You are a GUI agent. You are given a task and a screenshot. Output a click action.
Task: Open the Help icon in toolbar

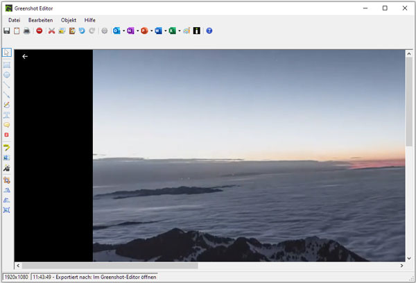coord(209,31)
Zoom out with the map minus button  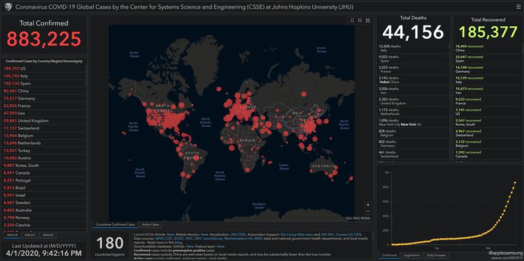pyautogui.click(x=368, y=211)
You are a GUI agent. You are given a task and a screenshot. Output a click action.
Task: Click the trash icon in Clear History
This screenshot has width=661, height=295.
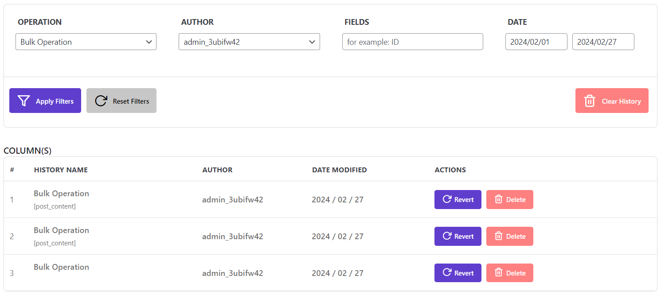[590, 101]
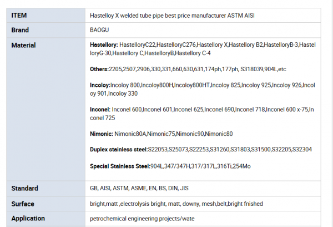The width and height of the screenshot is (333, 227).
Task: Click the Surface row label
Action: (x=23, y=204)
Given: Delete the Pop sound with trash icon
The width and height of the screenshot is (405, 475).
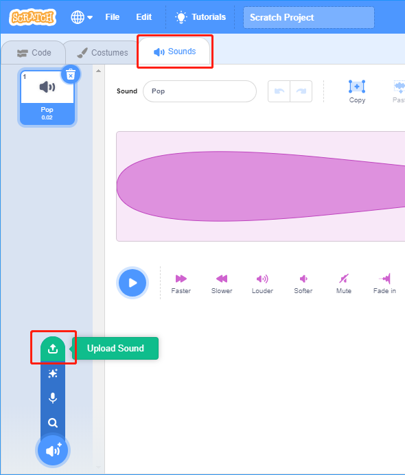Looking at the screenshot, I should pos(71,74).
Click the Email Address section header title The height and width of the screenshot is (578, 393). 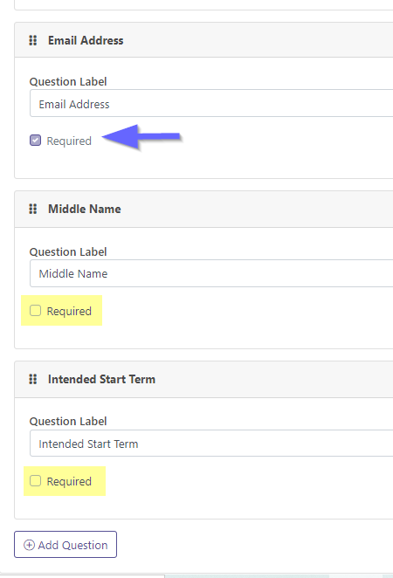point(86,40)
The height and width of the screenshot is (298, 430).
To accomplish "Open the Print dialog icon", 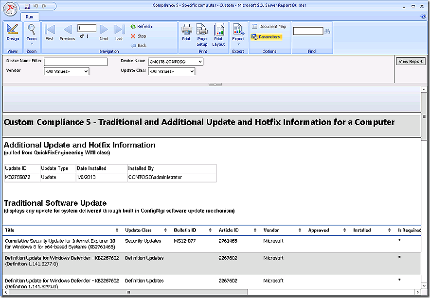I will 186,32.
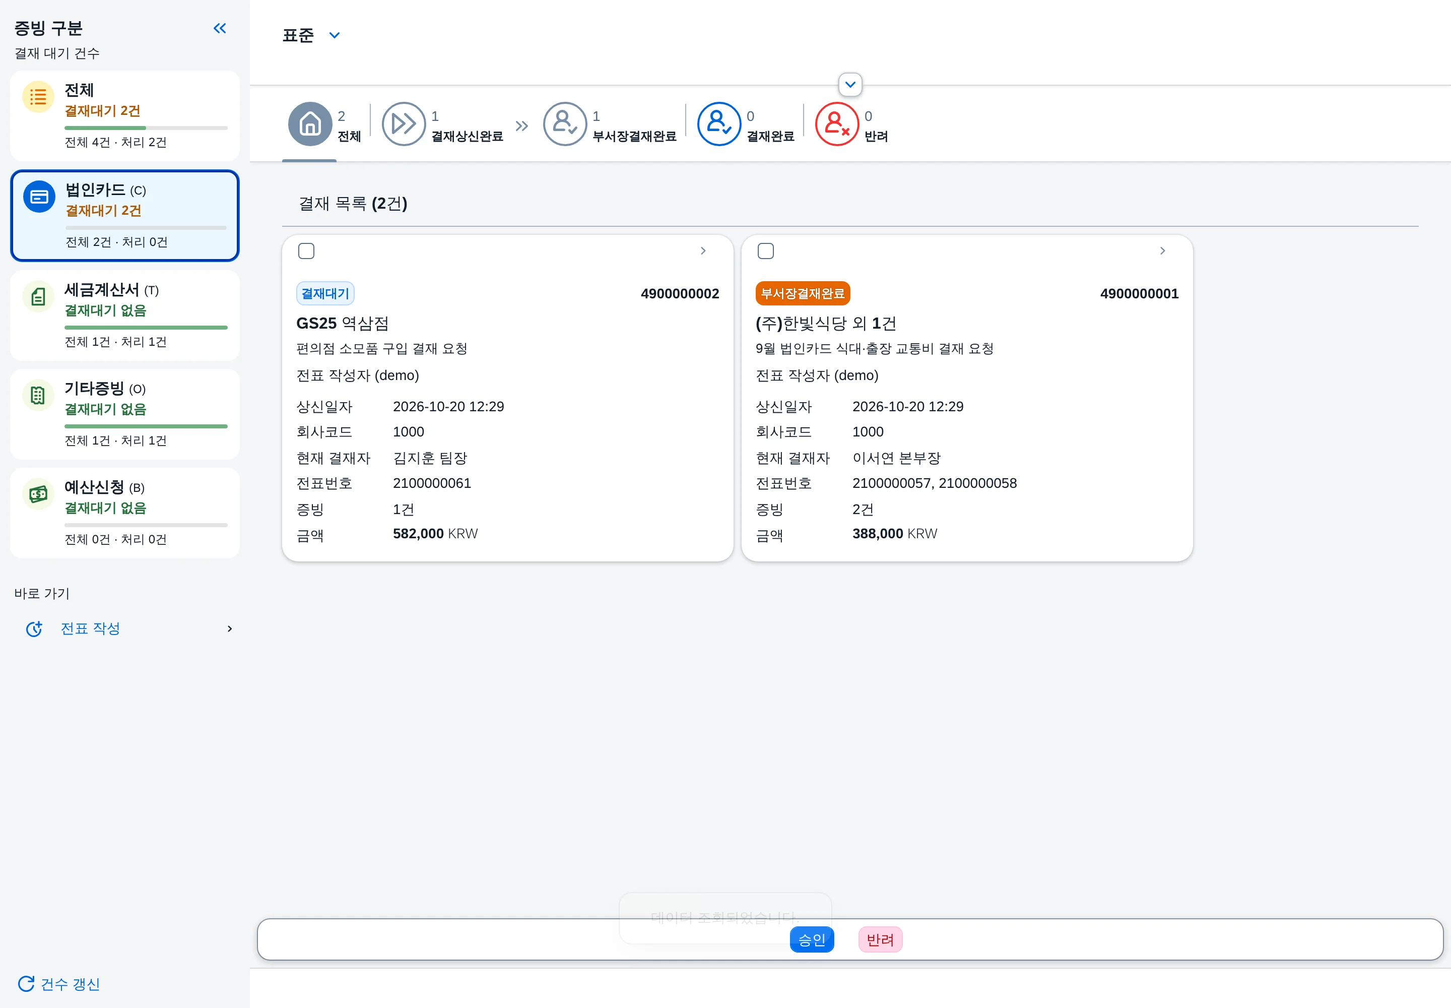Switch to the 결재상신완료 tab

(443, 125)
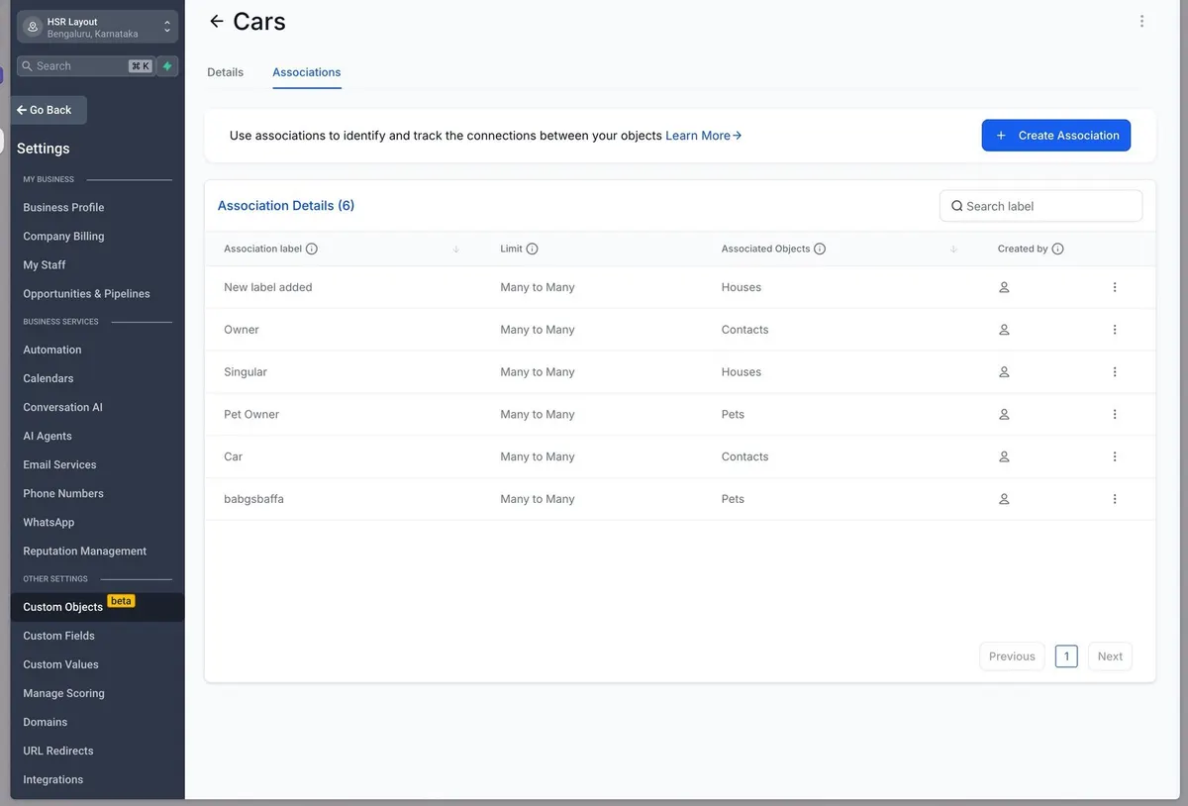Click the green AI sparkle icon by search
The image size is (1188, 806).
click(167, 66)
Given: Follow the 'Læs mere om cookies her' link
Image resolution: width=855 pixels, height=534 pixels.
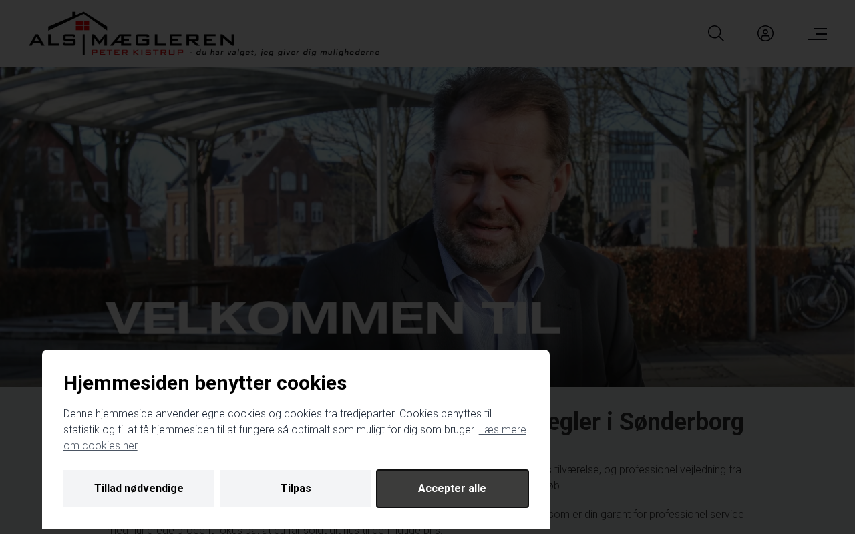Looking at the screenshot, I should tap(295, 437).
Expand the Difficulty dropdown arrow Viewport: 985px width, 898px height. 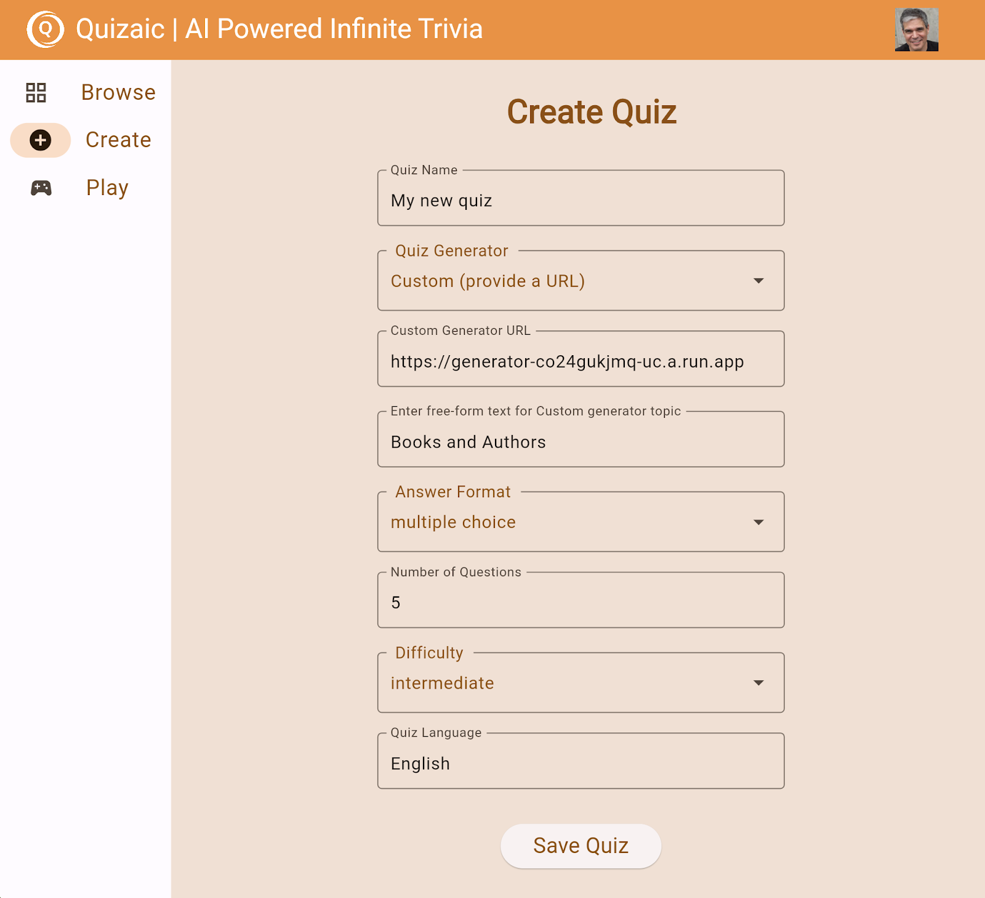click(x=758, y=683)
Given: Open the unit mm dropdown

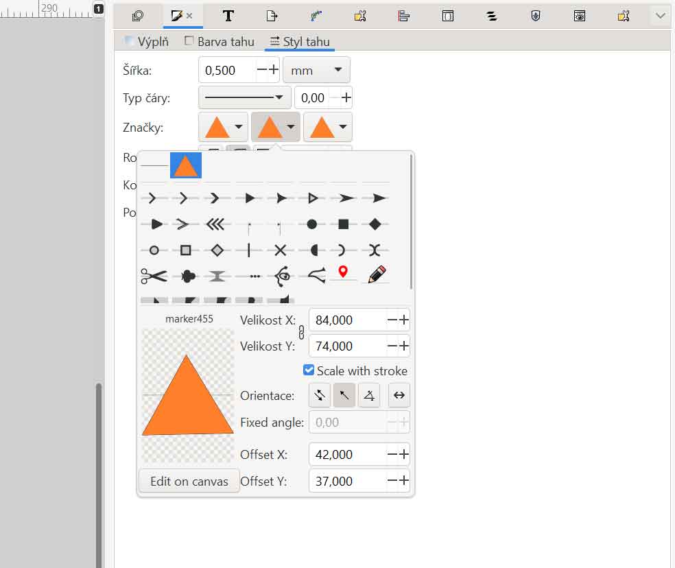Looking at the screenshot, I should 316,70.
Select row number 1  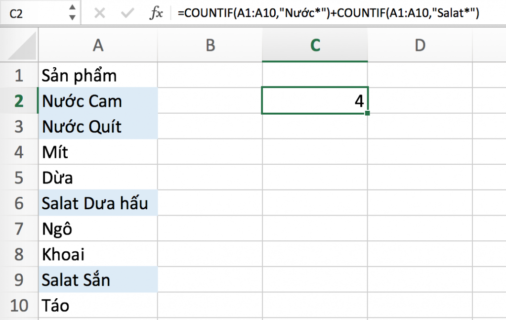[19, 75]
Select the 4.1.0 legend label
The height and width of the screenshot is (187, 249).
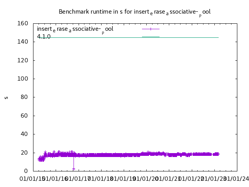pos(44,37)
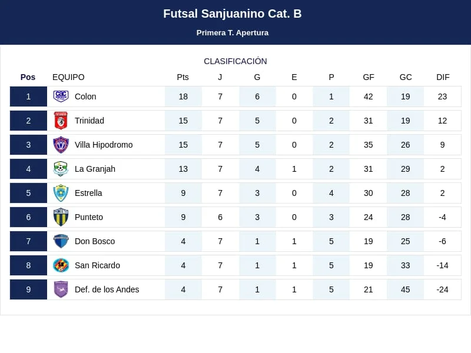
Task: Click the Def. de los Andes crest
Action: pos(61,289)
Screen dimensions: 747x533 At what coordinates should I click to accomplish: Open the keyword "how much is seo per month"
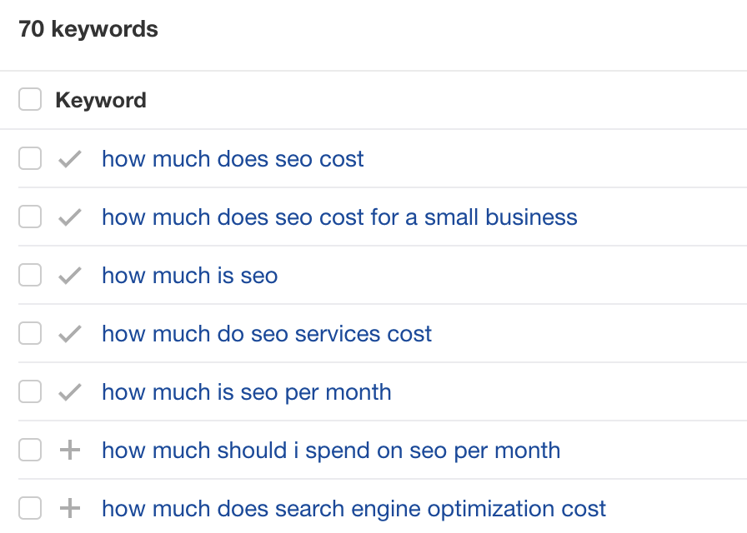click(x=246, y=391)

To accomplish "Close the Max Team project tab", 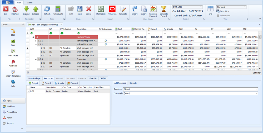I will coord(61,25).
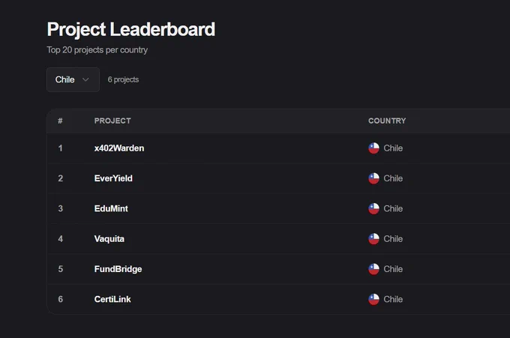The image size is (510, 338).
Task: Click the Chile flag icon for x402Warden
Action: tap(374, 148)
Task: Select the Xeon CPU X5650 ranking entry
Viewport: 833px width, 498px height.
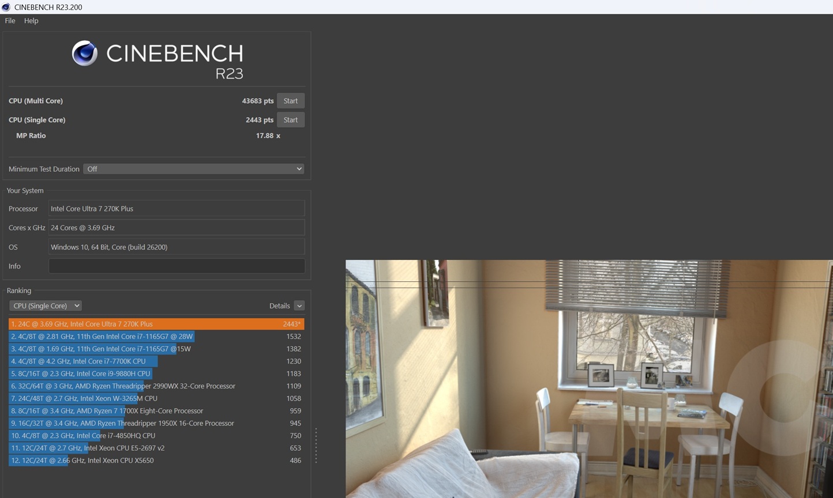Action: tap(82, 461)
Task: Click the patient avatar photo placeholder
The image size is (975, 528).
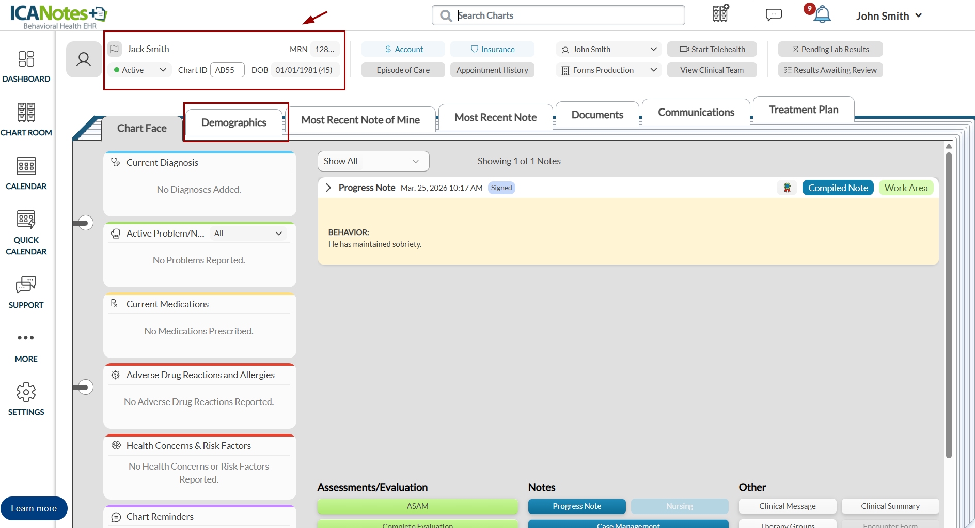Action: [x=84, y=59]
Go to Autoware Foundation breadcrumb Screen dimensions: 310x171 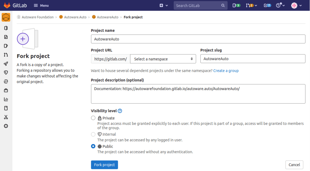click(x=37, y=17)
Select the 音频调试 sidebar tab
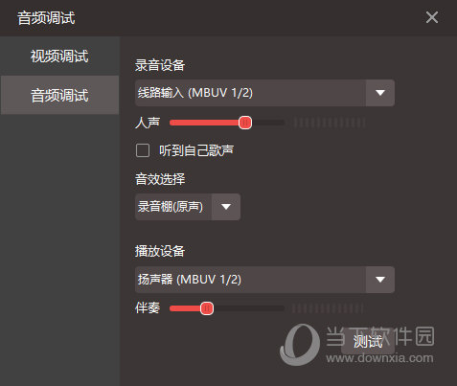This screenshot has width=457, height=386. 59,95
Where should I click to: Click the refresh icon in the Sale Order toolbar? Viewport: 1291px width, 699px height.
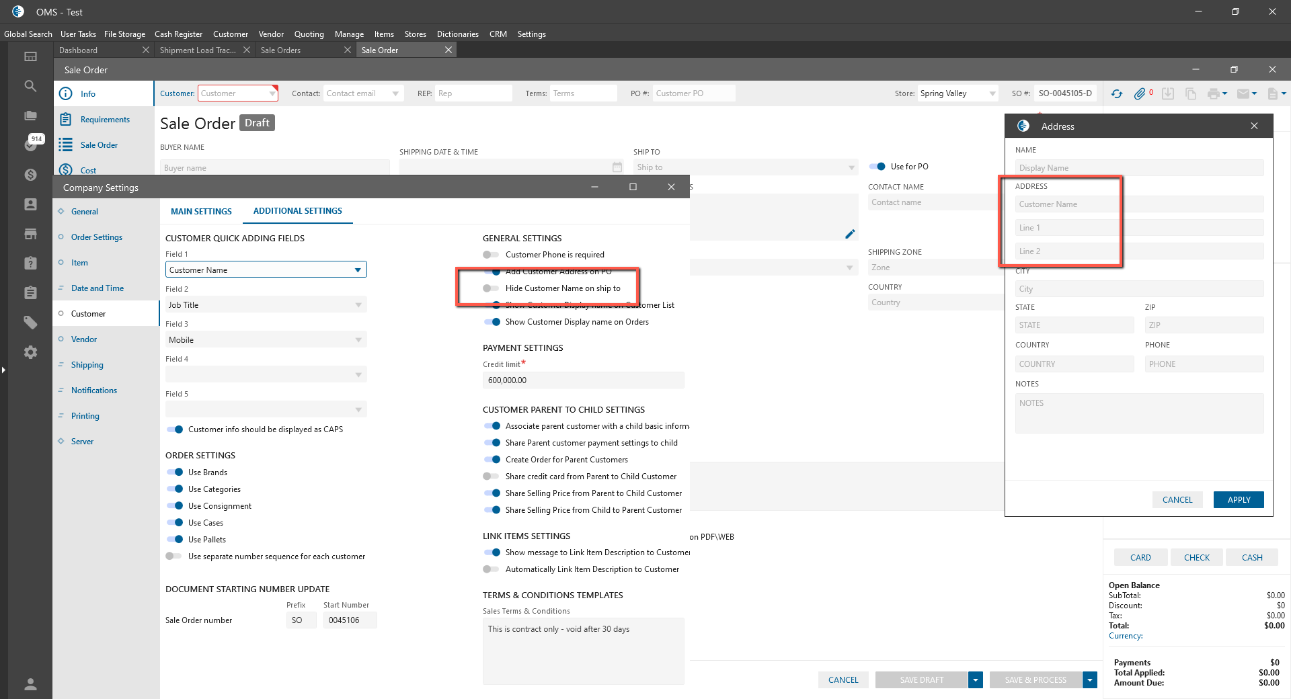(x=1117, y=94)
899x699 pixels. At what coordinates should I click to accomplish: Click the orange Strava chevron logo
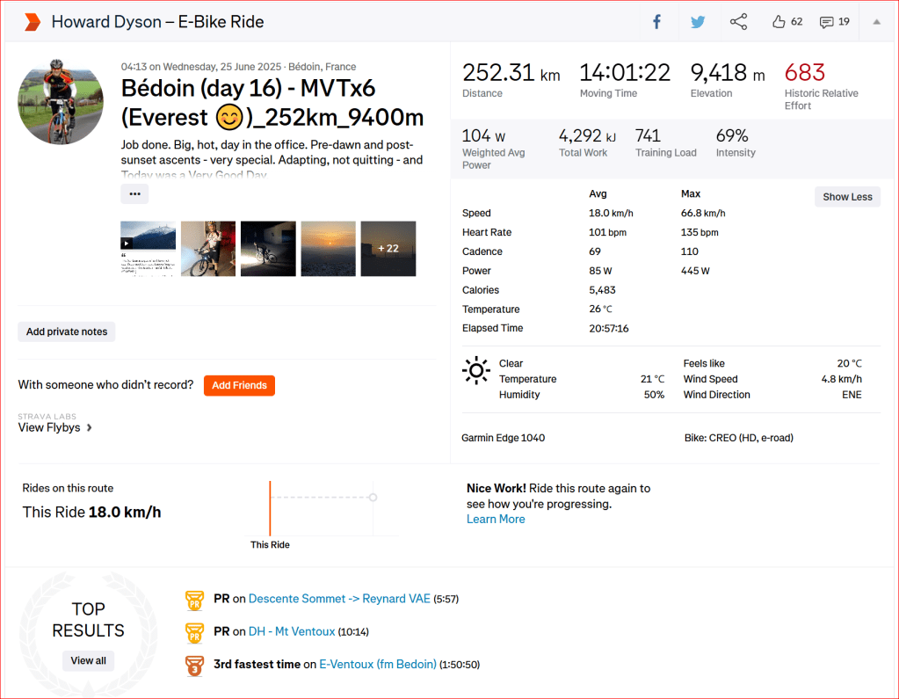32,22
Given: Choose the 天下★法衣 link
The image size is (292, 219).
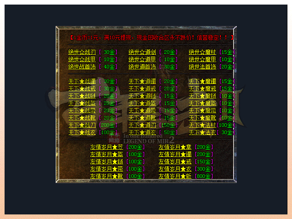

WHAT THE EXERCISE ASKS:
Your answer should be each line from the entries that includes the string "link".

TASK RESPONSE:
Given: Follow the 'Læs mere om cookies her' link
Given: Choose the 天下★法衣 link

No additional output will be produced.